# Temperature monitoring



## HellKeeper (Aug 4, 2006)

I found your tool very useful, thx 
But i have a question about subj: there are options in "Temperature monitoring" labeled as "Motherboard Monitor", for example 'Send GPU teperature to sensor #". I wonder, how can I use this? I didn't found anything in wiki doc about it. What sensor Nr can I specify? Can i add this temperature monitoring for example to my ASUS PC Probe?


----------



## randomperson21 (Aug 4, 2006)

Welcome to TPU!

This feature allows you to send the gpu temp to MBM5. That way, you can intergrate all your temps into 1 application.


----------



## pt (Aug 4, 2006)

Welcome to TPU!
I didn't know of this feature someday i must flash my card to a XL or a XT


----------



## HellKeeper (Aug 4, 2006)

randomperson21 said:
			
		

> This feature allows you to send the gpu temp to MBM5. That way, you can intergrate all your temps into 1 application.

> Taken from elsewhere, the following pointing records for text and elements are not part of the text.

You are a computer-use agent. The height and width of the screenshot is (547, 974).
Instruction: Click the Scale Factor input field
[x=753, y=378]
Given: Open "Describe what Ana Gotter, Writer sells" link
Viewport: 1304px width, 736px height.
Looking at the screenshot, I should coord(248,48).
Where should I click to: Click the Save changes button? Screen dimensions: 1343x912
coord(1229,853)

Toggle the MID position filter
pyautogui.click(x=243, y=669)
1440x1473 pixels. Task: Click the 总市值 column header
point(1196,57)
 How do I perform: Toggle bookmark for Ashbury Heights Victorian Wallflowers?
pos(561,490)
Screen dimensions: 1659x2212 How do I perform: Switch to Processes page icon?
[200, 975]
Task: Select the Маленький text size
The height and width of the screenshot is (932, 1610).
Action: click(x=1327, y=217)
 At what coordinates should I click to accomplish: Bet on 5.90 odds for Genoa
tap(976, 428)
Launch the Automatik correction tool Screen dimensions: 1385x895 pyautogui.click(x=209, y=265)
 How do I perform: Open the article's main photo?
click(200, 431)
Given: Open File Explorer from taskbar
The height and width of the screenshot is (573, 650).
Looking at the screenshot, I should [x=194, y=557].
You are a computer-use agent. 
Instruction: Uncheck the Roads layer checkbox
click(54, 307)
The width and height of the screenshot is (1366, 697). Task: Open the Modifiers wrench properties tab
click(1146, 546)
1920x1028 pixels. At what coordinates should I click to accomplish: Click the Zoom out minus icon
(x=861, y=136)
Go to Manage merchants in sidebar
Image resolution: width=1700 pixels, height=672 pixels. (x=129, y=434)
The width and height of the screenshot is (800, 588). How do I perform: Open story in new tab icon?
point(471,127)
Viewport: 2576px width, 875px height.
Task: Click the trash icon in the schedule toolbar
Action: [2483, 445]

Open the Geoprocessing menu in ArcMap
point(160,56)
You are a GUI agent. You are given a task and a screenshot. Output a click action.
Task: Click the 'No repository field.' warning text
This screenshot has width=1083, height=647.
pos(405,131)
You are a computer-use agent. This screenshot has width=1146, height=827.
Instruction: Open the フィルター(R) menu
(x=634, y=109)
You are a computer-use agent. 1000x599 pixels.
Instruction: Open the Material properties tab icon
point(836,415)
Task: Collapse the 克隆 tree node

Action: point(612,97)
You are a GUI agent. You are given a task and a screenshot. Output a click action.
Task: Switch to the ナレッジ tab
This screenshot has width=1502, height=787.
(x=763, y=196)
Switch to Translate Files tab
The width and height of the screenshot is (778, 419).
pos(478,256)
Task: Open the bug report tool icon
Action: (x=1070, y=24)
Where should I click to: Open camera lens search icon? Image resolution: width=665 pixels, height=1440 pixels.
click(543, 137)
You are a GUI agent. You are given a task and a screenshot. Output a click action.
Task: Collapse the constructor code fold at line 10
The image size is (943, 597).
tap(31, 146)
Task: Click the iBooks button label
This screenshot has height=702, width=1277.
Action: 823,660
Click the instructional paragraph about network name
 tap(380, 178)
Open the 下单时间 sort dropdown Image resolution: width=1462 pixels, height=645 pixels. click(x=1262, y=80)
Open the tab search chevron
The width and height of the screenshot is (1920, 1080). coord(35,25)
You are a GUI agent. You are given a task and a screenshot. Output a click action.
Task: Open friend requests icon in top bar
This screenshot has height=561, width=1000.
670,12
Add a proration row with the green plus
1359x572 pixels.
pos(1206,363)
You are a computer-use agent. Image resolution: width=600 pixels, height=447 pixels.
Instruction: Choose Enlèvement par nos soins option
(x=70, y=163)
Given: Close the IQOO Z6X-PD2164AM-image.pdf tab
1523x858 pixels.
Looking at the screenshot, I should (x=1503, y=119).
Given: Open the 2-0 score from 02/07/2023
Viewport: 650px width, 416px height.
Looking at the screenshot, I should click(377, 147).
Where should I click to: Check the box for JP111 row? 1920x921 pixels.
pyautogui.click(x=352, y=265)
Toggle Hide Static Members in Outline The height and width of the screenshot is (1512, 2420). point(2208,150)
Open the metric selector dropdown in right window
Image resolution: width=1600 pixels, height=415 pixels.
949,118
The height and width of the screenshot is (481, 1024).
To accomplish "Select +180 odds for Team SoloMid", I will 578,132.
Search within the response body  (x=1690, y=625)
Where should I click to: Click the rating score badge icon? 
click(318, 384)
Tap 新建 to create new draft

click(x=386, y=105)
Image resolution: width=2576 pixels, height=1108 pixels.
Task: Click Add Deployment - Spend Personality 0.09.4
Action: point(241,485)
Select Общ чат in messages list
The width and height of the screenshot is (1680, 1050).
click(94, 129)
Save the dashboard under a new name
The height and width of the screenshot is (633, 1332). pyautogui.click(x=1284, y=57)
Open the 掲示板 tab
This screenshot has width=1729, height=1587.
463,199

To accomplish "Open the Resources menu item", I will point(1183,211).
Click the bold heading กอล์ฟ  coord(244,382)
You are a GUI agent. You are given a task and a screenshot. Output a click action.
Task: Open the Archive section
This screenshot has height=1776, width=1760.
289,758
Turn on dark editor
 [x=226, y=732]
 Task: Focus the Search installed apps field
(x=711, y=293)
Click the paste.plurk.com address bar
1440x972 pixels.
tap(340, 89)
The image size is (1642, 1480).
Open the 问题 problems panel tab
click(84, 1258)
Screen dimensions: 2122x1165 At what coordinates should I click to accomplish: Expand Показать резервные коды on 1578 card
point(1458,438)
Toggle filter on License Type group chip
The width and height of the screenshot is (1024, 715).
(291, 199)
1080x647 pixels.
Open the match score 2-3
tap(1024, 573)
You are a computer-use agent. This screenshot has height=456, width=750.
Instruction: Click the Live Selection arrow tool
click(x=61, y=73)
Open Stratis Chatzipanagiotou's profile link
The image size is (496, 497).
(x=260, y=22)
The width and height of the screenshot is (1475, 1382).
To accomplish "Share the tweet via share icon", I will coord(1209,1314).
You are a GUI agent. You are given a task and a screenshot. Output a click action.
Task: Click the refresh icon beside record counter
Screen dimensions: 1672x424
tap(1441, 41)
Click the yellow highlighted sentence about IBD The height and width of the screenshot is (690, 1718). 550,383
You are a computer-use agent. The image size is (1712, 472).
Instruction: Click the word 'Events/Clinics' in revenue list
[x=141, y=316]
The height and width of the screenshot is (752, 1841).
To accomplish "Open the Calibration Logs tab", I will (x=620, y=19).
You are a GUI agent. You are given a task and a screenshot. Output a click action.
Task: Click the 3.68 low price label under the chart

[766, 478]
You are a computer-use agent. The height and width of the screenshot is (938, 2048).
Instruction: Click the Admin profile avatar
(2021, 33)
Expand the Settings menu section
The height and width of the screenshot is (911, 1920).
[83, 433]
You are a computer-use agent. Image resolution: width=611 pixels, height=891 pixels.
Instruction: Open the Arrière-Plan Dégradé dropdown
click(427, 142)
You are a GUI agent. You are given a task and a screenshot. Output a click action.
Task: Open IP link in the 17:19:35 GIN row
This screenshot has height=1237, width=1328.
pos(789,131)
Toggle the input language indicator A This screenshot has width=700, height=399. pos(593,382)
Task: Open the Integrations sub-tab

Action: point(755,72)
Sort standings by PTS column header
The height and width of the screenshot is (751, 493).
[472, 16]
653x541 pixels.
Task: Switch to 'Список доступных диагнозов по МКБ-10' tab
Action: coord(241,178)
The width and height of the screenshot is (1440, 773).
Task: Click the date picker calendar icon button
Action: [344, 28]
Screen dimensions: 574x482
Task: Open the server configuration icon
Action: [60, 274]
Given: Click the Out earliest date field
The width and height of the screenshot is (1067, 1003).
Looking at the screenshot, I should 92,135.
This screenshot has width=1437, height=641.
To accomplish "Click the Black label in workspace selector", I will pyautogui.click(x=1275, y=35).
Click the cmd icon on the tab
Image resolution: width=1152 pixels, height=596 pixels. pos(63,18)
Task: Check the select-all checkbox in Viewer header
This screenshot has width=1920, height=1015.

I wonder if there are some standard sensor numbers i can send it to? So the original MB applicaition (ASUS PC Probe in my case) can support them? Or I must use a different application? (Anyways, what MBM5 is?  )


----------



## randomperson21 (Aug 4, 2006)

It sends the temperatrue data to a specific sensor number you specify to the application called motherboard monitor 5. You can find it here.

MBM5 allows you to keep tabs on information such as system temps, fan speeds, voltages, etc on supported motherboards. This feature allows you to send your video card temperatures into MBM5, so all your system monitoring stuff is in one place.


----------